Data shown:
════
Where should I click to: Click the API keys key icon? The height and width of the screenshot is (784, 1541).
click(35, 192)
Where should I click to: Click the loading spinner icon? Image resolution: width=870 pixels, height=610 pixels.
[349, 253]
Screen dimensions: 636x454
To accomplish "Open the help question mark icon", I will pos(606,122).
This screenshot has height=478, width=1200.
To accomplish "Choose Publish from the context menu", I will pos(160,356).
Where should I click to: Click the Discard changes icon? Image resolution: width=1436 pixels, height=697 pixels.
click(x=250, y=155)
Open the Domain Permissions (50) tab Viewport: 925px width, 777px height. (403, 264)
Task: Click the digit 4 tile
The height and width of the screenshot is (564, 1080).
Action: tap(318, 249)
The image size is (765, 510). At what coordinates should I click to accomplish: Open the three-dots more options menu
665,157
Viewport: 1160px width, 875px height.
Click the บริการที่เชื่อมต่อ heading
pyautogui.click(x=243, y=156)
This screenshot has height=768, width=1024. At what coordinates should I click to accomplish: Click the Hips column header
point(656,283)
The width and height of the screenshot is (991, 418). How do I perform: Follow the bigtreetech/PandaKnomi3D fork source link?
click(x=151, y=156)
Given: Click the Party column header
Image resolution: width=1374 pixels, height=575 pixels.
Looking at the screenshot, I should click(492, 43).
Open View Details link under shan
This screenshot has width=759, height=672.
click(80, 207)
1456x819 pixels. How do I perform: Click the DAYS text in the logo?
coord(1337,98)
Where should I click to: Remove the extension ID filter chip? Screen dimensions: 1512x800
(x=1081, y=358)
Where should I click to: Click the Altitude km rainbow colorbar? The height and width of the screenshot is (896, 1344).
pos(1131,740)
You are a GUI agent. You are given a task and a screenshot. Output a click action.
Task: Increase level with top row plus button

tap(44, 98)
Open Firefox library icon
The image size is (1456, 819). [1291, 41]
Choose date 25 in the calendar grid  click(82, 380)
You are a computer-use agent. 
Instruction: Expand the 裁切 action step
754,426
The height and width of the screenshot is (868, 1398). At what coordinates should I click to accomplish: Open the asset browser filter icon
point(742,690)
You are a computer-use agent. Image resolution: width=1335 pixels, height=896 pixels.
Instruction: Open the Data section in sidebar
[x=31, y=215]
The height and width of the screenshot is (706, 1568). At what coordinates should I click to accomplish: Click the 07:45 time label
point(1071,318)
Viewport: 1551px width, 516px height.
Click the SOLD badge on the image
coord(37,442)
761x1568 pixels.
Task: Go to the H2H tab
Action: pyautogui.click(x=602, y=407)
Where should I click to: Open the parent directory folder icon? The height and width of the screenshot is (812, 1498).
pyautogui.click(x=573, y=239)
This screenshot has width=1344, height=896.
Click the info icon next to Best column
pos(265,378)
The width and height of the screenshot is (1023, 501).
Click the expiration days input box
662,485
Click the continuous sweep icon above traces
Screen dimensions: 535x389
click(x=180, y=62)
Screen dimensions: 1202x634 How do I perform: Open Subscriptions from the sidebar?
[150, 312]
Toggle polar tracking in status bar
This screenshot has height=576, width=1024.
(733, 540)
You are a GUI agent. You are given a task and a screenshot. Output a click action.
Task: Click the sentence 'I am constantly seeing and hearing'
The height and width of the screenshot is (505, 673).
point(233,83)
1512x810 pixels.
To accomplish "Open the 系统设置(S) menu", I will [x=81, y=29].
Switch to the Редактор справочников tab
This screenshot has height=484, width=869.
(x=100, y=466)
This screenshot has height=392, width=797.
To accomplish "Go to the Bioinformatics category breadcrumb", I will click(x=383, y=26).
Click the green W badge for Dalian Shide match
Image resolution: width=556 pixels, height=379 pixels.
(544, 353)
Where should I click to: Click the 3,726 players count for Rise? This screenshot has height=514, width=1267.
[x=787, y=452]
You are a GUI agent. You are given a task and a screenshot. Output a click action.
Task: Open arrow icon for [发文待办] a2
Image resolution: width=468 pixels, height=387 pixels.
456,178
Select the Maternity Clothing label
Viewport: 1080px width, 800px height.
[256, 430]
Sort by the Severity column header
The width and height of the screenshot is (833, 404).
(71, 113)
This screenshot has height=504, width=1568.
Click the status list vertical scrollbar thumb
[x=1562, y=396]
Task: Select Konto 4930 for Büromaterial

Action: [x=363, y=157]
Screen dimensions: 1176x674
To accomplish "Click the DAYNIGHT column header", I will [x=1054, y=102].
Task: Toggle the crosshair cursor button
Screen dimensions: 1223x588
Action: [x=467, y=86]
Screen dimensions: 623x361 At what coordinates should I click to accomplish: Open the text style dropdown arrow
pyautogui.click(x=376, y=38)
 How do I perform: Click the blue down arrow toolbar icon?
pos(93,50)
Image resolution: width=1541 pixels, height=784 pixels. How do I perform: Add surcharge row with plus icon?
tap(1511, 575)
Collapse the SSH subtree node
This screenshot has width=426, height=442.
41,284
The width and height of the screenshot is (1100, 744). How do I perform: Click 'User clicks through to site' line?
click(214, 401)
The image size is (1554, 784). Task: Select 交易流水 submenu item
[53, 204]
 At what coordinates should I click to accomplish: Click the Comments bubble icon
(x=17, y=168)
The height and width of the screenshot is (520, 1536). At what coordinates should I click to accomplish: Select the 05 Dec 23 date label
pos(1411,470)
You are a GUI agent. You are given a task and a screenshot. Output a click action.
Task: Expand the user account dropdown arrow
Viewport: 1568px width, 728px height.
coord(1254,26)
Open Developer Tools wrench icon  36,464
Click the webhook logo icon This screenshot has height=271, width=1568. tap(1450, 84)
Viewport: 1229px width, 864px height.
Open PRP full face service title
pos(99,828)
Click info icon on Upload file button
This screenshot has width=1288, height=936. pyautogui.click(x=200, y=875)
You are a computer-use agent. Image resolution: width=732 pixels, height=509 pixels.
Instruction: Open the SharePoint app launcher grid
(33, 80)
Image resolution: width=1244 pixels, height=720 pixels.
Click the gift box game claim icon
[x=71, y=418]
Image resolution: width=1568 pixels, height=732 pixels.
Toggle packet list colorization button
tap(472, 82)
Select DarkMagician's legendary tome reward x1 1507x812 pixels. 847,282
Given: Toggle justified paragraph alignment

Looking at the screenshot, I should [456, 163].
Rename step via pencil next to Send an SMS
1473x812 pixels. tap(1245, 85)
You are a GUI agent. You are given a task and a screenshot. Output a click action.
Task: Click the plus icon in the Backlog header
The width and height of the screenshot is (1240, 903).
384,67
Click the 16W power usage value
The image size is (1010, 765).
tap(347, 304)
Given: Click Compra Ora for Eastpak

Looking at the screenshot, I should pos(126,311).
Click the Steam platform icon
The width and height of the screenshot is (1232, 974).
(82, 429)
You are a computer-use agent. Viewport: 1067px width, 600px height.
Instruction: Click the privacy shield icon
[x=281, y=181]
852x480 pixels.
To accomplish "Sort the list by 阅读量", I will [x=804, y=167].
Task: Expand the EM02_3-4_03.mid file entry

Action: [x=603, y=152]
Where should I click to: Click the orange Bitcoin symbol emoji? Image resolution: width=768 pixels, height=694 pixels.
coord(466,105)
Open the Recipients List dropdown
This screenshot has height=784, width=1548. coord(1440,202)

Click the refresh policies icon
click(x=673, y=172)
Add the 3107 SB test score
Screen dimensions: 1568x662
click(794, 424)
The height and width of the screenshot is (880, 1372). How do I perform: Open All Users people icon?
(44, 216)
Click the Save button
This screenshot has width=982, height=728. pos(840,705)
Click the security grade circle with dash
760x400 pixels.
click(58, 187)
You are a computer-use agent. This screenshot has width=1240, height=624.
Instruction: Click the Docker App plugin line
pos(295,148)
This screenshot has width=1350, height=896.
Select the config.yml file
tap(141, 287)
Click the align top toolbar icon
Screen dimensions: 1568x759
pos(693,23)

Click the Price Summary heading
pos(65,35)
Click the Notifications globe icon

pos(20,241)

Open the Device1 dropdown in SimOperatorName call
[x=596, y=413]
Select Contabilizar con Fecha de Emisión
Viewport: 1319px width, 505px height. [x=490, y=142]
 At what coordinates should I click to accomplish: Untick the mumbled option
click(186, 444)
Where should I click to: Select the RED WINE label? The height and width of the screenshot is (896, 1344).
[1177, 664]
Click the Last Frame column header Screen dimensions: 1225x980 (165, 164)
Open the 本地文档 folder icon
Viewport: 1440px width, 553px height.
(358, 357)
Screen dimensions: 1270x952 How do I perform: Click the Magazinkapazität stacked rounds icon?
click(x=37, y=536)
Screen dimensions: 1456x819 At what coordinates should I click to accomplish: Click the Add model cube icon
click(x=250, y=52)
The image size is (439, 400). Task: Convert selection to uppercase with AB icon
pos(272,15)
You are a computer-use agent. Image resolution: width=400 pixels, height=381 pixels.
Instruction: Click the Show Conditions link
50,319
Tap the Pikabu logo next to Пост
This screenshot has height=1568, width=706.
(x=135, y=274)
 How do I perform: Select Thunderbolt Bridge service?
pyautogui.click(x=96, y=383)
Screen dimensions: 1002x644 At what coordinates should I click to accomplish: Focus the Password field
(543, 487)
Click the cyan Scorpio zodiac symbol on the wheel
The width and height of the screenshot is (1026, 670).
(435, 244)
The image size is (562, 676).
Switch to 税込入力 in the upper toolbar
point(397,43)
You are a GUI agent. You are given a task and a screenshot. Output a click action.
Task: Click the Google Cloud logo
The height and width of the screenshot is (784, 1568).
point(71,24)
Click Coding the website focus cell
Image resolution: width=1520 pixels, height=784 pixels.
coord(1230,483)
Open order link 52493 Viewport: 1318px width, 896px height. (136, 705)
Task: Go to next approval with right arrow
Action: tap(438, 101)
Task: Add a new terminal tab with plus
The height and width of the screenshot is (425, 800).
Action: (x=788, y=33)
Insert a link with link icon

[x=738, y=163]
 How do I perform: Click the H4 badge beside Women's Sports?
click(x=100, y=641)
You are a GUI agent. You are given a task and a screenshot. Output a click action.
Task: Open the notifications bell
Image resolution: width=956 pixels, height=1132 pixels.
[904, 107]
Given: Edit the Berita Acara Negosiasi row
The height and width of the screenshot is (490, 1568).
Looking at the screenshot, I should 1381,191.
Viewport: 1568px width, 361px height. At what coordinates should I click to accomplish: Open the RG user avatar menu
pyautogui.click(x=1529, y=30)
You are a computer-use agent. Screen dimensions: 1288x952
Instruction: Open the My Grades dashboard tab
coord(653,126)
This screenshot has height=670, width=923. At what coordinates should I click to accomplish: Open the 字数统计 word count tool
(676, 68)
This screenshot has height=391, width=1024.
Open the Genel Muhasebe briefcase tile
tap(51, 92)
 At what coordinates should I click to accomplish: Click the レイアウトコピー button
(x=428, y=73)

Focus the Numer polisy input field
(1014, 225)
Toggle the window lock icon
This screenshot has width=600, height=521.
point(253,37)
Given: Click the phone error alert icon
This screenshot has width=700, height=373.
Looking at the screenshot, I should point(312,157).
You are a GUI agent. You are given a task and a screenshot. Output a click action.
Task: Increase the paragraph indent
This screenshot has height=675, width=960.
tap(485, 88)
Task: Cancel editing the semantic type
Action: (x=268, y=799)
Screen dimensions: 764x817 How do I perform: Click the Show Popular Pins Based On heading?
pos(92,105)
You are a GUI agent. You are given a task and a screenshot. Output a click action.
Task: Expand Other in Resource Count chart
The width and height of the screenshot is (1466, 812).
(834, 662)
════
Your goal:
Please turn the data from the start through the line containing "I will pos(160,356)." into a two-column CSV with the headers input and output, one row per answer. Put the text leading up to each answer under input and the answer itself under output, with every field in quotes and line breaks replaced by spaces.

Written solution:
input,output
"Where should I click to: Click the API keys key icon? The height and width of the screenshot is (784, 1541).","click(35, 192)"
"Where should I click to: Click the loading spinner icon? Image resolution: width=870 pixels, height=610 pixels.","[349, 253]"
"Screen dimensions: 636x454 To accomplish ""Open the help question mark icon"",","I will pos(606,122)."
"This screenshot has height=478, width=1200. To accomplish ""Choose Publish from the context menu"",","I will pos(160,356)."